Certainly, most of previous models, have the advantage of having exact semi-closed pricing formulas, however, they involve numerical integration which is computationally expensive especially when calibrating models. See the recent papers Orzechowski (2020), Deng (2020), and Orzechowski (2021) for discussions about the efficiency of different methods to compute approximately these formulas. The last two papers cover the 2FSVJ model and in fact, Deng (2020) extends the 2FSVJ model including jumps in the volatility equations.
In general, the need for fast option pricing has driven, during the last years, the research of closed approximate formulas. A different line in this direction is the one started by Alòs (2012), who derived an exact decomposition of an option price in terms of volatility and correlation in the case of the Heston model, that can be well approximated by an easy-to-manage closed approximate formula. In this approach, the problem is not how to do fast numerical integration in the price closed formula but to obtain another type of approximate formula based on a Taylor type decomposition. This point of view is not only interesting since the computational finance point of view, but also since an intrinsic point of view that shows the impact of correlation and volatility of volatility in option pricing.
The ideas in Alòs (2012) were exploited in Alòs et al. (2015) to develop an alternative method to fast calibration of the Heston model on the basis of a market price surface.
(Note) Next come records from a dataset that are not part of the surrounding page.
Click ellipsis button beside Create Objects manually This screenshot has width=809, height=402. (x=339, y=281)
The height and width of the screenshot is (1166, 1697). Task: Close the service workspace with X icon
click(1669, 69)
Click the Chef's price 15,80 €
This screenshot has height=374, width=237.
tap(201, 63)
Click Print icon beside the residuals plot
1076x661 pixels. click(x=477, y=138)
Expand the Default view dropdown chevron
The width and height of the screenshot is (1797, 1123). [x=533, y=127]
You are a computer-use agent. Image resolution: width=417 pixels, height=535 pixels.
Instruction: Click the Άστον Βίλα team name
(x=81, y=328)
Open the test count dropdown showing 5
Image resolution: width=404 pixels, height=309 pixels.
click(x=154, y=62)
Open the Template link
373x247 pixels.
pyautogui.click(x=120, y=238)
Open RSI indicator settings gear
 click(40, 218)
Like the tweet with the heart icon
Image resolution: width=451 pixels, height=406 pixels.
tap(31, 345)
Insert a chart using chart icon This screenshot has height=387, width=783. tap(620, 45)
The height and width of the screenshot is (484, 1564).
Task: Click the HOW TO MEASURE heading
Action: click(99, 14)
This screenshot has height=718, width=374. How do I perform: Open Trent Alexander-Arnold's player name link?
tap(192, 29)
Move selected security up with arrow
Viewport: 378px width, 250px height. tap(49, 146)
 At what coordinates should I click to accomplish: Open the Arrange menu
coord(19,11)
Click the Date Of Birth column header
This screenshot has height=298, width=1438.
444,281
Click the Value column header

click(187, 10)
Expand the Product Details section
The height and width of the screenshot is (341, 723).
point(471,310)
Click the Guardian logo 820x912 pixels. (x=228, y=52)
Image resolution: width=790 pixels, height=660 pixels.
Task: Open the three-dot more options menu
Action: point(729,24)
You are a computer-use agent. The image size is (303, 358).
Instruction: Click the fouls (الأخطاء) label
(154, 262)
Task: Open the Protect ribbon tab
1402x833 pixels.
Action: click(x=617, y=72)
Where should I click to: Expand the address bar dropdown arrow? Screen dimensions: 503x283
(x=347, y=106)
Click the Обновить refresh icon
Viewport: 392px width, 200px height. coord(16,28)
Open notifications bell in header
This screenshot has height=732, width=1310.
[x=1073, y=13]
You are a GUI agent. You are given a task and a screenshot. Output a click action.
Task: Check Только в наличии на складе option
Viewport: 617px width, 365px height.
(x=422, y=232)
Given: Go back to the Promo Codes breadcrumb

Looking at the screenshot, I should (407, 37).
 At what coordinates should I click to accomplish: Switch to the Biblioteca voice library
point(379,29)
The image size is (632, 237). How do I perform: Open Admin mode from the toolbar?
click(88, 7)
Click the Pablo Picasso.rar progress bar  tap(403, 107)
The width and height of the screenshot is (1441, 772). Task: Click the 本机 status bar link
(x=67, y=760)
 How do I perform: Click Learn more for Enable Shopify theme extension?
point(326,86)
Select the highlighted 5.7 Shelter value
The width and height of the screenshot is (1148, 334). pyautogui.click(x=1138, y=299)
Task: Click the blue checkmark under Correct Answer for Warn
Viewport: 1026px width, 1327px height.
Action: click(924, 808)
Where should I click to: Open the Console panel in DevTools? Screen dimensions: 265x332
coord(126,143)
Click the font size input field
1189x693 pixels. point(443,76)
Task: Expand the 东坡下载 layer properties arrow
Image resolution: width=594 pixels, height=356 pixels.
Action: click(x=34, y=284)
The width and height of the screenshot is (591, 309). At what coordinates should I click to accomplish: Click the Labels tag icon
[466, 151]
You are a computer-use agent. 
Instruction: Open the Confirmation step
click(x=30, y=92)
This approximate formula for the Heston model was improved in terms of accuracy in Gulisashvili et al. (2020). Moreover, the same ideas were extended beyond Heston model in several papers. In Merino and Vives (2015) the decomposition formula was extended to a general stochastic volatility models without jumps, in Merino and Vives (2017), stochastic local volatility and spot-dependent models were considered, and in Merino et al. (2018) the case of Bates model was treated. Recently, in Merino et al. (2021), similar results for rough Volterra stochastic volatility models have been obtained.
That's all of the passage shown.